[Pacemaker] Migration of "lower" resource causes dependent resources to restart

Mon Apr 9 21:51:21 UTC 2012

----- Original Message -----
> From: "Vladislav Bogdanov" <bubble at hoster-ok.com>
> To: pacemaker at oss.clusterlabs.org
> Sent: Wednesday, April 4, 2012 2:39:53 AM
> Subject: Re: [Pacemaker] Migration of "lower" resource causes dependent resources to restart
> 
> 04.04.2012 02:12, Andrew Beekhof wrote:
> > On Fri, Mar 30, 2012 at 7:10 PM, Florian Haas <florian at hastexo.com>
> > wrote:
> >> On Thu, Mar 29, 2012 at 8:35 AM, Andrew Beekhof
> >> <andrew at beekhof.net> wrote:
> >>> On Thu, Mar 29, 2012 at 5:28 PM, Vladislav Bogdanov
> >>> <bubble at hoster-ok.com> wrote:
> >>>> Hi Andrew, all,
> >>>>
> >>>> Pacemaker restarts resources when resource they depend on
> >>>> (ordering
> >>>> only, no colocation) is migrated.
> >>>>
> >>>> I mean that when I do crm resource migrate lustre, I get
> >>>>
> >>>> LogActions: Migrate lustre#011(Started lustre03-left ->
> >>>> lustre04-left)
> >>>> LogActions: Restart mgs#011(Started lustre01-left)
> >>>>
> >>>> I only have one ordering constraint for these two resources:
> >>>>
> >>>> order mgs-after-lustre inf: lustre:start mgs:start
> >>>>
> >>>> This reminds me what have been with reload in a past (dependent
> >>>> resource
> >>>> restart when "lower" resource is reloaded).
> >>>>
> >>>> Shouldn't this be changed? Migration usually means that service
> >>>> is not
> >>>> interrupted...
> >>>
> >>> Is that strictly true?  Always?
> >>
> >> No. Few things are always true. :) However, see below.
> >>
> >>> My understanding was although A thinks the migration happens
> >>> instantaneously, it is in fact more likely to be
> >>> pause+migrate+resume
> >>> and during that time anyone trying to talk to A during that time
> >>> is
> >>> going to be disappointed.
> >>
> >> I tend to be with Vladislav on this one. The thing that most
> >> people
> >> would expect from a "live migration" is that it's interruption
> >> free.
> >> And what allow-migrate was first implemented for (iirc), live
> >> migrations for Xen, does fulfill that expectation. Same thing is
> >> true
> >> for live migrations in libvirt/KVM, and I think anyone would
> >> expect
> >> essentially the same thing from checkpoint/restore migrations
> >> where
> >> they're available.
> >>
> >> So I guess it's reasonable to assume that if one resource
> >> migrates,
> >> dependent resources need not be restarted.
> > 
> > Ok, could someone file a bug requesting the new behaviour please?
> 
> cl#5055

Hey,

I researched issue 5055, http://bugs.clusterlabs.org/show_bug.cgi?id=5055, today and had difficulty coming up with an elegant solution for the problem.  I am going to brain dump a summary of what I ran into.  I haven't been working on pacemaker long so maybe one of you will see an angle on the issue I don't see.

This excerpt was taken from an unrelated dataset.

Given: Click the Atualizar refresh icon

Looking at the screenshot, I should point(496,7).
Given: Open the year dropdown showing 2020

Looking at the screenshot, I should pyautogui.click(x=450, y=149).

The root of the problem is that the policy engine does not calculate migration actions, it only calculates stop and start actions.  Right before the final graph is generated the policy engine attempts to inject the migration actions into the final results when possible.  Take a look at pengine/allocate.c's stage7() function to see this happen.

Below are a couple of examples that help illustrate what I mean.

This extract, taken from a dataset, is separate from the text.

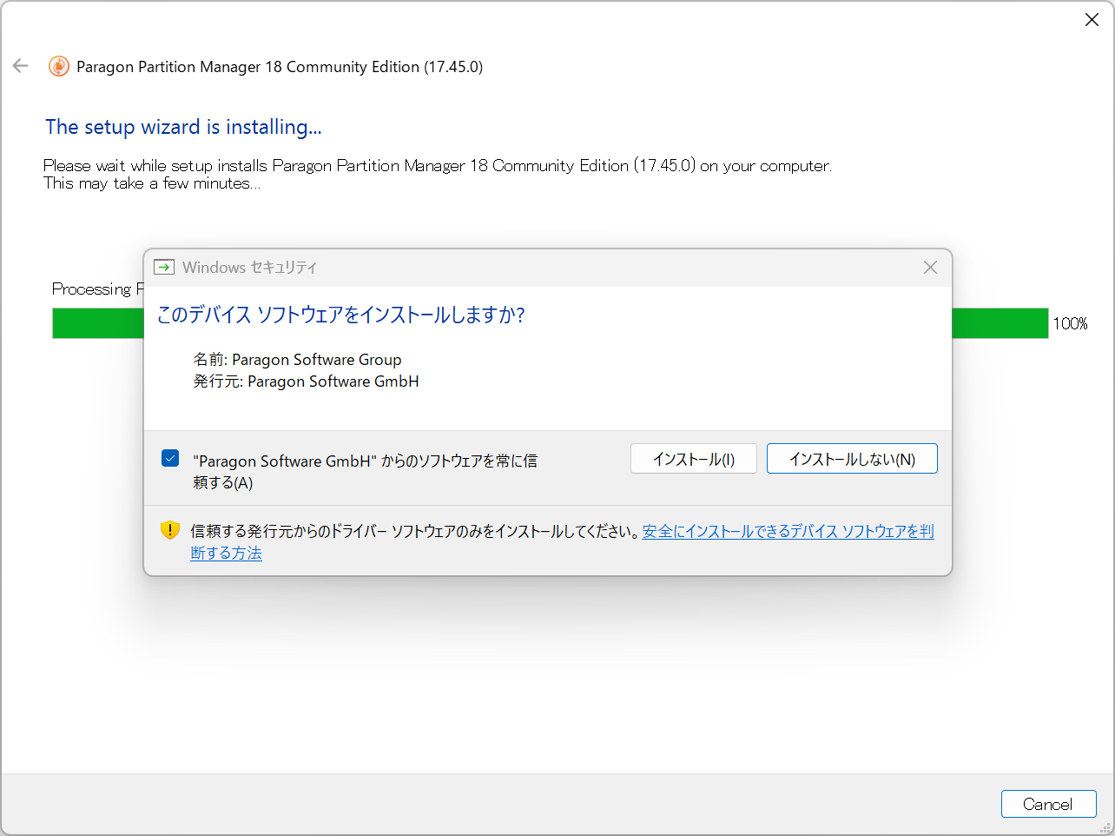Click the Cancel button

[x=1048, y=803]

___ Simple migration example
We have resources A which is being moved from node 1 to node 2.  After all the actions, location, and order constraints are processed the graph looks like this.

* A stop on node1
* all_stopped
* A start on node2

The last thing we do right before the graph is generated is attempt to detect reloads and migrations from the current graph state after everything is calculated.  In this case the policy engine detects that A is moving to another node and is capable of using the migrate actions.  The migrate_to and migrate_from actions are injected into the graph right before the stop action.  The final result is this.

* A migrate_to on node1
* A migrate_from on node2
* A stop on node1
* all_stopped
* A start node2 (pseudo action)

___ Migration example with single order constraint.

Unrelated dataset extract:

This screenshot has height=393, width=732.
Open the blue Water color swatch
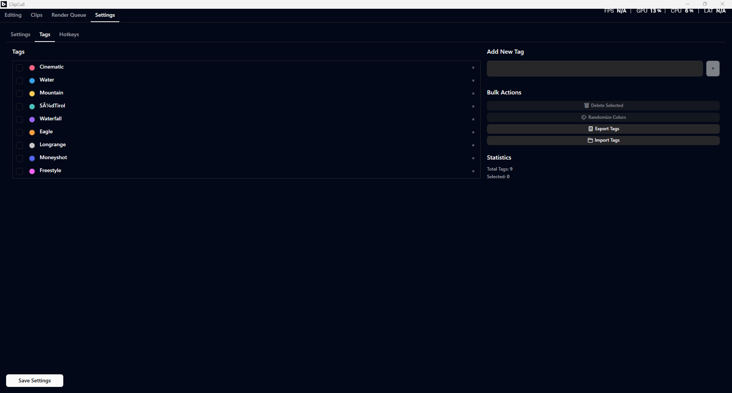click(x=32, y=81)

Take the first example and another resource, 'B', and the order constraint 'A then B'

After all the calculations are done, the graph looks like this.

* B stop on node1
* A stop on node1
* all_stopped
* A start node2
* B start on node1

Just like in the first example we detect the migration is possible and inject it into the graph right before A's stop action.

* B stop on node1
* A migrate_to on node1
* A migrate_from on node2
* A stop on node1
* all_stopped
* A start node2 (pseudo action)
* B start on node1

Given the results above, we'd like to see the order constraint 'A then B' not be exercised since we know the A resource isn't actually starting/stopping. The problem is that migrations are injected after the order constraint calculations are complete.  The only reason it is safe to inject the migration actions into the graph at the end is because we know no more calculations are going to be performed.  Any attempt to re-calculate the order constraints based on migration actions at this point invalidates this rule, which will in turn cause all sorts of complications.

If we want order constraints to behave nicely with the migrate actions, the only solution I see is to look into re-architecting how migration actions are calculated by throwing them into the mix with everything else.  Anyone have a perspective on this I may be missing?

-- Vossel